A escola municipal Desembargador Amorim Lima, no Butantã (zona oeste de SP), recebeu em 2016 notificação judicial de um vereador para cancelar um evento que discutiria questões de gênero.

“Fizemos do mesmo jeito, avisamos a secretaria e escrevemos uma carta. Os pais que tinham dúvida sobre o assunto vieram nos debates e entenderam do que se tratava”, diz a diretora, Ana Elisa Siqueira.

O secretário municipal de Educação de São Paulo, Alexandre Schneider, quase deixou o cargo em 2016 depois que se opôs a uma blitz feita em escolas por um vereador ligado ao MBL (Movimento Brasil Livre). O então prefeito João Doria (PSDB), agora candidato ao governo de SP, manteve-se alinhado ao MBL.

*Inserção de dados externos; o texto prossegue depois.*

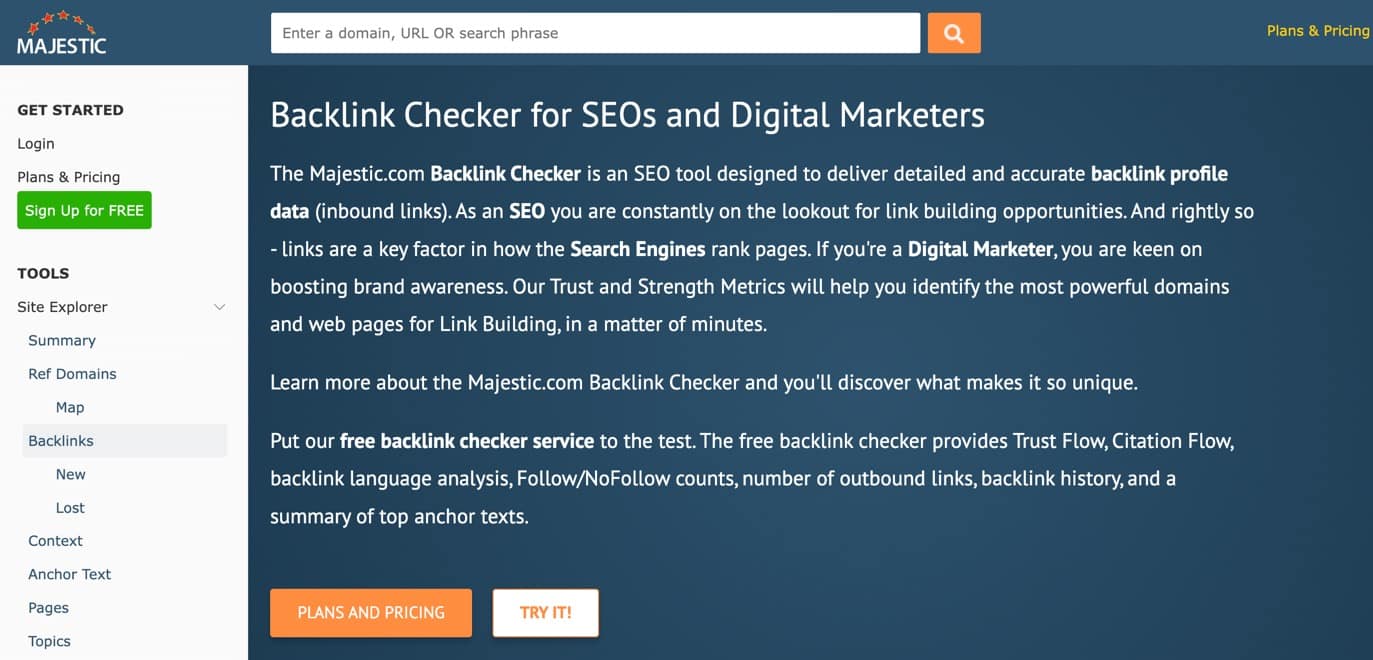This screenshot has height=660, width=1373.
Task: Open the Summary view under Site Explorer
Action: coord(61,340)
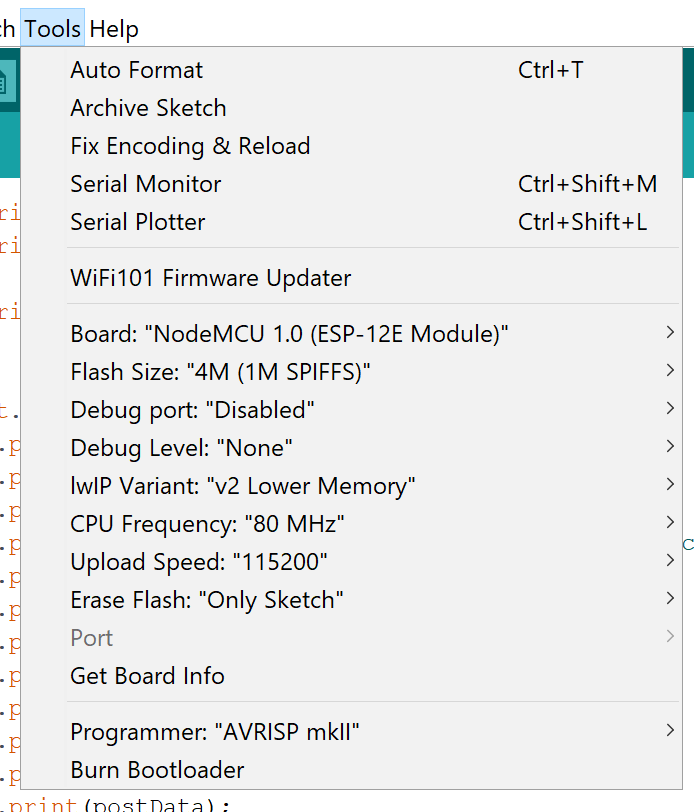This screenshot has width=694, height=812.
Task: Open the Programmer AVRISP mkII submenu
Action: (x=670, y=731)
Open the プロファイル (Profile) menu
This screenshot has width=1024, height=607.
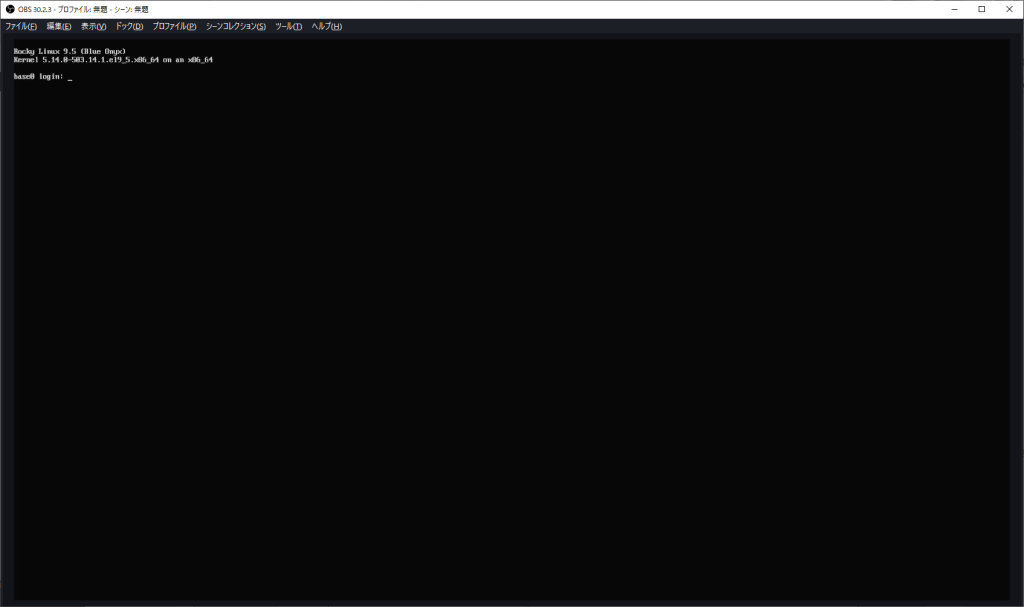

Outro foco de atuação são as discussões curriculares em curso. Após pressão, o governo Michel Temer (MDB) retirou, em 2017, ao menos dez menções a gênero da versão final da Base Nacional Comum Curricular, que define o que os alunos devem aprender.

A ausência desse item dificulta a criação de programas de formação de professores para questões que, dizem os educadores, já são levadas à escola pelos alunos.

O programa de governo de Bolsonaro prevê o objetivo de lutar contra a sexualização precoce e defende que “um dos maiores males atuais [da educação] é a forte doutrinação”. Ele já deu entrevistas gravadas em que afirma ser homofóbico. Procurada, a campanha não respondeu as perguntas da reportagem.

A Arquidiocese de SP também não quis se pronunciar.